■ **DESCRIPTION OF THE TASK**: Copy the data from the line containing "Task: Click the Latin word Frater" to the line containing "Action: pyautogui.click(x=351, y=212)", with both of those lines included, and reproduce every line unchanged.

■ **GIVEN DATA**:
◆ ◆ ◆ ◆ ◆ ◆ ◆
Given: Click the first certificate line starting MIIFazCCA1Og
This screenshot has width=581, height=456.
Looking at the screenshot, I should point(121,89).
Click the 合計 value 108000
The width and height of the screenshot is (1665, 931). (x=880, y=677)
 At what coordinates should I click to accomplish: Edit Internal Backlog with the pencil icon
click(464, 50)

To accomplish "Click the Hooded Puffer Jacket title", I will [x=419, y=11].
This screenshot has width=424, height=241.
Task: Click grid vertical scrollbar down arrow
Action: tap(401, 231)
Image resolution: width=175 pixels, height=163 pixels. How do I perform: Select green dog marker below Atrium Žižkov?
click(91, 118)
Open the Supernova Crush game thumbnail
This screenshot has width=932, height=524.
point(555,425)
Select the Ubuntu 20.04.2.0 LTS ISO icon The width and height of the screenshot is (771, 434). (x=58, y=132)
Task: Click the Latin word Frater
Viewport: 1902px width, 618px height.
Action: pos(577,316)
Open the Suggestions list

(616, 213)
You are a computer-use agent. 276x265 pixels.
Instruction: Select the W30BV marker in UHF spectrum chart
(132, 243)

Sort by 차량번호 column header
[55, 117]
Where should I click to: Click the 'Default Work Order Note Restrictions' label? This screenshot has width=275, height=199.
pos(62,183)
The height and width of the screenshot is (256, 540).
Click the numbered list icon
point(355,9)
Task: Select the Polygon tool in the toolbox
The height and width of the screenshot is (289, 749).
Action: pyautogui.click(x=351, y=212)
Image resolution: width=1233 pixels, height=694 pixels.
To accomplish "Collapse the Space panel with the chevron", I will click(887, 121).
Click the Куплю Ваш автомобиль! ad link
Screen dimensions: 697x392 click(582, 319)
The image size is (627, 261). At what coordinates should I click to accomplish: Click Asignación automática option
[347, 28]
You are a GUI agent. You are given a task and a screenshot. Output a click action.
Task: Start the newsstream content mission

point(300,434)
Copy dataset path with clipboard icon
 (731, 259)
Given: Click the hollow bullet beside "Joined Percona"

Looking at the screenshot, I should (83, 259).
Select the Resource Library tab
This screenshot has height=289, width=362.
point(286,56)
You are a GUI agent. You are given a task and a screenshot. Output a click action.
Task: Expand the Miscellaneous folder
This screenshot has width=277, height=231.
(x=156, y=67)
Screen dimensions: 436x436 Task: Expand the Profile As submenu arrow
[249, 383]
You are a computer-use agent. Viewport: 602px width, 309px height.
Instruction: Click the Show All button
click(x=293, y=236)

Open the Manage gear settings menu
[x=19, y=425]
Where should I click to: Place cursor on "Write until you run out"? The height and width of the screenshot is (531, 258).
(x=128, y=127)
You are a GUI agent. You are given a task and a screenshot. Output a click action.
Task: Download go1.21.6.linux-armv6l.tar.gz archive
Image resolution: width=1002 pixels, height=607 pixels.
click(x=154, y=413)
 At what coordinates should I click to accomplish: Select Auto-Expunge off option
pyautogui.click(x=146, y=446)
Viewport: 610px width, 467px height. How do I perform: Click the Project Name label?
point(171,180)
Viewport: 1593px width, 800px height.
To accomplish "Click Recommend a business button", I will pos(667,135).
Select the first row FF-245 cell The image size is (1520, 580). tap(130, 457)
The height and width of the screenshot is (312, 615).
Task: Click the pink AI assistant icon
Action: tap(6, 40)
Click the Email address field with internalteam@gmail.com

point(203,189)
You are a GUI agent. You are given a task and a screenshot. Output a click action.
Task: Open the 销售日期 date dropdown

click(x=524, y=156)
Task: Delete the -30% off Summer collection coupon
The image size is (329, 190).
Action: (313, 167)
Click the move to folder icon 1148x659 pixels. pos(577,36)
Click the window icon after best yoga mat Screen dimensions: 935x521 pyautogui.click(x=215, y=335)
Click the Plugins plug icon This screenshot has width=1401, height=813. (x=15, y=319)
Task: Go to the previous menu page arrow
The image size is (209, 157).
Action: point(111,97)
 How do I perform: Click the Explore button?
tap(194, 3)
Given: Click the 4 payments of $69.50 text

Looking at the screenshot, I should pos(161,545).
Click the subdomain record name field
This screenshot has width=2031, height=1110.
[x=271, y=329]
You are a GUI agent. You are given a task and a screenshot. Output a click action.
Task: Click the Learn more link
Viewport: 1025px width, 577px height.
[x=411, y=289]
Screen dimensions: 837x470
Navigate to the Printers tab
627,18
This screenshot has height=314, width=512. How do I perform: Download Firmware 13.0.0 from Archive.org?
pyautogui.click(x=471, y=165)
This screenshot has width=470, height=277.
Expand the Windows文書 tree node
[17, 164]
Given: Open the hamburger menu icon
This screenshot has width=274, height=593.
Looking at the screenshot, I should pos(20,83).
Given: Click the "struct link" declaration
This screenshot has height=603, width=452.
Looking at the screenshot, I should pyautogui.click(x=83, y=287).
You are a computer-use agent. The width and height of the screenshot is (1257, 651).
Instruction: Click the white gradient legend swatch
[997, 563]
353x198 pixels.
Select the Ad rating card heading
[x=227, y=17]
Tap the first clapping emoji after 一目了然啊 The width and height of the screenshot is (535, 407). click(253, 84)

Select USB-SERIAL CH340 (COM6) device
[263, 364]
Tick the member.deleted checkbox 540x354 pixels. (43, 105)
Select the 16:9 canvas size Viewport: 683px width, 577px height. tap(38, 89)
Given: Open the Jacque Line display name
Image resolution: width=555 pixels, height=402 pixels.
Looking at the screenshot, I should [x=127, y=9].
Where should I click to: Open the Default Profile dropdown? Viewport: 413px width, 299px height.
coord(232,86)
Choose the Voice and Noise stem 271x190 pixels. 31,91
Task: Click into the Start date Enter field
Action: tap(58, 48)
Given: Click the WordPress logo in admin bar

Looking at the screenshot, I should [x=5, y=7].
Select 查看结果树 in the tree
◆ ◆ ◆ ◆ ◆ ◆ ◆
■ **SOLUTION TO THIS TASK**:
Task: Click the Latin word Frater
Viewport: 1902px width, 618px height.
Action: pos(577,316)
Open the Suggestions list

(616, 213)
You are a computer-use agent. 276x265 pixels.
Instruction: Select the W30BV marker in UHF spectrum chart
(132, 243)

Sort by 차량번호 column header
[55, 117]
Where should I click to: Click the 'Default Work Order Note Restrictions' label? This screenshot has width=275, height=199.
pos(62,183)
The height and width of the screenshot is (256, 540).
Click the numbered list icon
point(355,9)
Task: Select the Polygon tool in the toolbox
The height and width of the screenshot is (289, 749).
Action: pyautogui.click(x=351, y=212)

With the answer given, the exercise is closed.